----- Recorded data -----
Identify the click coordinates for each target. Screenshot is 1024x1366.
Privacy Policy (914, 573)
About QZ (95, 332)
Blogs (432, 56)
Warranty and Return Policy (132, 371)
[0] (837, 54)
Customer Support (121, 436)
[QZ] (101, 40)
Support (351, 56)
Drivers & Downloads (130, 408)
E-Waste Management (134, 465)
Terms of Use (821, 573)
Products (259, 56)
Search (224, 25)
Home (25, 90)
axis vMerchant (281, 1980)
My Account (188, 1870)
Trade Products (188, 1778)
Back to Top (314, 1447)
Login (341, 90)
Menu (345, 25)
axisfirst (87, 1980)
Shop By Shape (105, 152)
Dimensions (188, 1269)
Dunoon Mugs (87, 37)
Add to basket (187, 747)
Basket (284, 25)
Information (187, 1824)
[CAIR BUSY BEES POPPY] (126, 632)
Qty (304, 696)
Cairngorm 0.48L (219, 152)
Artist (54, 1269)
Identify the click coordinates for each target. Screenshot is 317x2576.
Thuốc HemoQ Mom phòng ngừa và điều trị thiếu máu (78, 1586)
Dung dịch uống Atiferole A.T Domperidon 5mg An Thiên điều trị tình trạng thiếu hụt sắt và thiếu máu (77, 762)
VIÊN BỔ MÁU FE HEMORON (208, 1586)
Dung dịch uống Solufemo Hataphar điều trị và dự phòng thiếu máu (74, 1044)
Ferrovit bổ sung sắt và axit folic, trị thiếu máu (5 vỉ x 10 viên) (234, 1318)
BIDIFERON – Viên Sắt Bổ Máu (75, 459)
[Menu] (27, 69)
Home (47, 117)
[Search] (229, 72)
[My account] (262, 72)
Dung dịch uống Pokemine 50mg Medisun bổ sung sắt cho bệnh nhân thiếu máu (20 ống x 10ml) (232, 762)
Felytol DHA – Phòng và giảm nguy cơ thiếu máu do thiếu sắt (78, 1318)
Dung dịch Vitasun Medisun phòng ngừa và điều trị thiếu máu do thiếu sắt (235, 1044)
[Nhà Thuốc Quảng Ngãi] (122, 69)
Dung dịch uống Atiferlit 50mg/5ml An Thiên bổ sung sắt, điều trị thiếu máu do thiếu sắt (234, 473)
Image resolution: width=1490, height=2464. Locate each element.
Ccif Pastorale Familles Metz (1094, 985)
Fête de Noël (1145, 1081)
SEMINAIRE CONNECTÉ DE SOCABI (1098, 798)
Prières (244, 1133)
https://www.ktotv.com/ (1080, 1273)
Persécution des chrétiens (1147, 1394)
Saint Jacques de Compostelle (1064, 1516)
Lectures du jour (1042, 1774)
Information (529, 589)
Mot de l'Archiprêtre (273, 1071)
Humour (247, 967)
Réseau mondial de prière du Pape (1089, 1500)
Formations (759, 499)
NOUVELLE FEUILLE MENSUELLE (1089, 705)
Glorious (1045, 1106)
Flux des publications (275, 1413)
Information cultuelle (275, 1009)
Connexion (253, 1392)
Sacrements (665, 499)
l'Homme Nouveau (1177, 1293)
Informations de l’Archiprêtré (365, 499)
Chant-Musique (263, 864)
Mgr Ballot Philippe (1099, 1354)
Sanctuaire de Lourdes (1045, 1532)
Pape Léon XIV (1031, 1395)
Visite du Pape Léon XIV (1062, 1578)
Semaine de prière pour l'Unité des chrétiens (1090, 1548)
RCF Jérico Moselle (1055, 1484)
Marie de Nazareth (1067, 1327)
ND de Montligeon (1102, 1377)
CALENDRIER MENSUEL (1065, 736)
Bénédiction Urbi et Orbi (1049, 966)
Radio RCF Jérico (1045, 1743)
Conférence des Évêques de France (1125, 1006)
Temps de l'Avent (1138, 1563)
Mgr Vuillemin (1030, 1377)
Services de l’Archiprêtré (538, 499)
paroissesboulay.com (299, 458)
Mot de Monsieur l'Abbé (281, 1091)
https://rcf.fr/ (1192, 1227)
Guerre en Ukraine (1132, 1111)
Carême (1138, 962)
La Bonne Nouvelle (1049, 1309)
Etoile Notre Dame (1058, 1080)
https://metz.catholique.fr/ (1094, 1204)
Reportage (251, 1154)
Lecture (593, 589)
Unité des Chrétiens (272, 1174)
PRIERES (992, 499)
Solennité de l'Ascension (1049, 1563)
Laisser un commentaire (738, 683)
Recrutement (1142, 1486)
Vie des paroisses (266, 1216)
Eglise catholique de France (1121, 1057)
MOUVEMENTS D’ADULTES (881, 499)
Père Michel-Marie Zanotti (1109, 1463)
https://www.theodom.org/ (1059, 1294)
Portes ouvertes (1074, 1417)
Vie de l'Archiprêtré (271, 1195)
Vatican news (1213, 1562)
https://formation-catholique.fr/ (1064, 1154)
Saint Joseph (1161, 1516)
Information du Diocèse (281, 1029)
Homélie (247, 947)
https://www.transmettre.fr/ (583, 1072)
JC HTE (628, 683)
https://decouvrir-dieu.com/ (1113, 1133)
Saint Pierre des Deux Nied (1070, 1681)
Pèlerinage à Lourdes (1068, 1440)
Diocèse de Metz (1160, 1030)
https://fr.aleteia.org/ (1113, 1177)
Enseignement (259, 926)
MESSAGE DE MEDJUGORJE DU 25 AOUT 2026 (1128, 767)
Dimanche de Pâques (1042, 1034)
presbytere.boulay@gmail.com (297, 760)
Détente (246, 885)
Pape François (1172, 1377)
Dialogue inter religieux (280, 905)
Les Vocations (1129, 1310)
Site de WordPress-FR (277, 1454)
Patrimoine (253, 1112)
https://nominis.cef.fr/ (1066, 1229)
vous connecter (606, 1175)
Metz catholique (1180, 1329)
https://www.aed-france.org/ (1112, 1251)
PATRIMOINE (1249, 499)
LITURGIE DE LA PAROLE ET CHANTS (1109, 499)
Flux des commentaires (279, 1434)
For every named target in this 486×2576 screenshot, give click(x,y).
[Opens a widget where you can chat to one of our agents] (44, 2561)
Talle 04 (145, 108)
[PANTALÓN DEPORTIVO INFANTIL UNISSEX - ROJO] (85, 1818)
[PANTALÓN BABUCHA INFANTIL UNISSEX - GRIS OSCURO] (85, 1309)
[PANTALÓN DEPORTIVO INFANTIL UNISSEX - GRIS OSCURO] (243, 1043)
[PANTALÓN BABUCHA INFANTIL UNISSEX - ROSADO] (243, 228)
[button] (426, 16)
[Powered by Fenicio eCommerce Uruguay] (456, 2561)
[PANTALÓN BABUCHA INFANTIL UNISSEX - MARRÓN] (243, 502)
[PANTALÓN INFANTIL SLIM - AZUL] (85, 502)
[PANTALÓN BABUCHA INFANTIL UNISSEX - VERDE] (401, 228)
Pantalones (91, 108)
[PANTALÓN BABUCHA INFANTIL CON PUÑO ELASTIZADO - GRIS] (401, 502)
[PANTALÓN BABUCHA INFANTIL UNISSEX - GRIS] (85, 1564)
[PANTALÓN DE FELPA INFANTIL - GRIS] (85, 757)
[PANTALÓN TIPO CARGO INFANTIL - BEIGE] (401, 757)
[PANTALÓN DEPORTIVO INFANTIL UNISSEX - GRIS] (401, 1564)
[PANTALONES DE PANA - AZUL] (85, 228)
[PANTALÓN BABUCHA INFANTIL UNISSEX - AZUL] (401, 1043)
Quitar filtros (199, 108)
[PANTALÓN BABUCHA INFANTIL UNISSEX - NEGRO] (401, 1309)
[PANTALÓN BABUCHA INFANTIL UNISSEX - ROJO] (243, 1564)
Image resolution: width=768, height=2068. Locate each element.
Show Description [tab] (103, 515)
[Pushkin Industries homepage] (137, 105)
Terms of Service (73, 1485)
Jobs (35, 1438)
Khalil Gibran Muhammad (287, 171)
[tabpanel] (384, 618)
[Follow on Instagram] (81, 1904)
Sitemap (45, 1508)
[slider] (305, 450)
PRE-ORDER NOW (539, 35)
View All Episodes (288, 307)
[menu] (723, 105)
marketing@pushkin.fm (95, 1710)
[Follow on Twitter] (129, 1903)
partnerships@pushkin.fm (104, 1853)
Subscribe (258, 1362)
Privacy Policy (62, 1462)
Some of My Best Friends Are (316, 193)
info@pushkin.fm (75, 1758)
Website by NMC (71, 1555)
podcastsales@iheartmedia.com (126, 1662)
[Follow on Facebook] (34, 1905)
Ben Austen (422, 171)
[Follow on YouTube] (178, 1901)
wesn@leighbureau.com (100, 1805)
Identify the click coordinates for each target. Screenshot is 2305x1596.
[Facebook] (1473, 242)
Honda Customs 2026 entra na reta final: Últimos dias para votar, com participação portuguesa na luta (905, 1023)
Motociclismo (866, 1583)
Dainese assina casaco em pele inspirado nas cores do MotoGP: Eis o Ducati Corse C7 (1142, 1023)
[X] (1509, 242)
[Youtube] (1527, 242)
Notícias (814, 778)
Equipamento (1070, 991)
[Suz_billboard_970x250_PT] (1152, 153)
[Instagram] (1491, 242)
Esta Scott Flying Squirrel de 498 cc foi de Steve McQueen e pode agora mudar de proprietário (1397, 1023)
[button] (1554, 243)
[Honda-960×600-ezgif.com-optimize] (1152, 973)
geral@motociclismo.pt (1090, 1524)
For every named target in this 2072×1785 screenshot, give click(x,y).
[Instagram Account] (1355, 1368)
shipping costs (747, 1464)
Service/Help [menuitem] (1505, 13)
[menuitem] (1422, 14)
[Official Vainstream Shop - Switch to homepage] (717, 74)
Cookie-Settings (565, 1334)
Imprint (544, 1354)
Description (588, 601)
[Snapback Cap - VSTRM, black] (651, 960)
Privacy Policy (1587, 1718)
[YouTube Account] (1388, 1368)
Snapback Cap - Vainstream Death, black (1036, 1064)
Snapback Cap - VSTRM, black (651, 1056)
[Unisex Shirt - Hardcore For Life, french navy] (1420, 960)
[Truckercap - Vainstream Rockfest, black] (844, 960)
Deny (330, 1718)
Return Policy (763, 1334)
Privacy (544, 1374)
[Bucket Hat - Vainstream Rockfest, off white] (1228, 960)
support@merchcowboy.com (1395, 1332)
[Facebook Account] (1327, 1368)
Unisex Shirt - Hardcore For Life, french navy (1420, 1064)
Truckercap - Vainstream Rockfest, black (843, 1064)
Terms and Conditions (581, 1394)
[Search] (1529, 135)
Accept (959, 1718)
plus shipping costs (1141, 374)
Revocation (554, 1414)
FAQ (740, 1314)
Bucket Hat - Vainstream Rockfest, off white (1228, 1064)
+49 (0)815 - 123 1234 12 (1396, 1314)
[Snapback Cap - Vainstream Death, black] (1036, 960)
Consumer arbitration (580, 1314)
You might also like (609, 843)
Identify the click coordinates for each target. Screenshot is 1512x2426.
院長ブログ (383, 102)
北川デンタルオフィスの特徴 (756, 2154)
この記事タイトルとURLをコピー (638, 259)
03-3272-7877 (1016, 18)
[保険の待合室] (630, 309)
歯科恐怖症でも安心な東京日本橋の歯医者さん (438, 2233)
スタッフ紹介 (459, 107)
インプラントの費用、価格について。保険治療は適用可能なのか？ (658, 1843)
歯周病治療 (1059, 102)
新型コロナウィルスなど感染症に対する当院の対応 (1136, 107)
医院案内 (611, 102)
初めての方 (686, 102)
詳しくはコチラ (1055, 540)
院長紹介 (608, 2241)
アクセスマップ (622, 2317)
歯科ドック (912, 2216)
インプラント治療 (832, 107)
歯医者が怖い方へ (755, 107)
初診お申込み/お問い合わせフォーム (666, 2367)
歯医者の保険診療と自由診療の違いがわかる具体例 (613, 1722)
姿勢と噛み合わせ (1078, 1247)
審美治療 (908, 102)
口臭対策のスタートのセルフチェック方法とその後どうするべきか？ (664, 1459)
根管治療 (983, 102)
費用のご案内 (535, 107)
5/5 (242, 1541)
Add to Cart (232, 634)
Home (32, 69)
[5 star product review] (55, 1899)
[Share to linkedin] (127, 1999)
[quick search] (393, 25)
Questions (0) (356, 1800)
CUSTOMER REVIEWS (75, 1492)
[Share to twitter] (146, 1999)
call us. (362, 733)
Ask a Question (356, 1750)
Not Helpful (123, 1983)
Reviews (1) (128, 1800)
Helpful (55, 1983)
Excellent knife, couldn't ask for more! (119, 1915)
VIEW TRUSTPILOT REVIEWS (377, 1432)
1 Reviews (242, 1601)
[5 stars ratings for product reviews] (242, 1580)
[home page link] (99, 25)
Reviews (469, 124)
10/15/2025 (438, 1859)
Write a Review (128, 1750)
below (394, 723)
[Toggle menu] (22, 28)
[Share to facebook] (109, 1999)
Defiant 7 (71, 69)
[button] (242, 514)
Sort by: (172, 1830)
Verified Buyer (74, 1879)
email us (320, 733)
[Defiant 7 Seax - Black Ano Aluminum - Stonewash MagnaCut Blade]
-----
## [Task to complete]
The word "Terms" occurs on some lines of the entries. Work out how many such lines there are and reply with the number alone.

## [Output]
3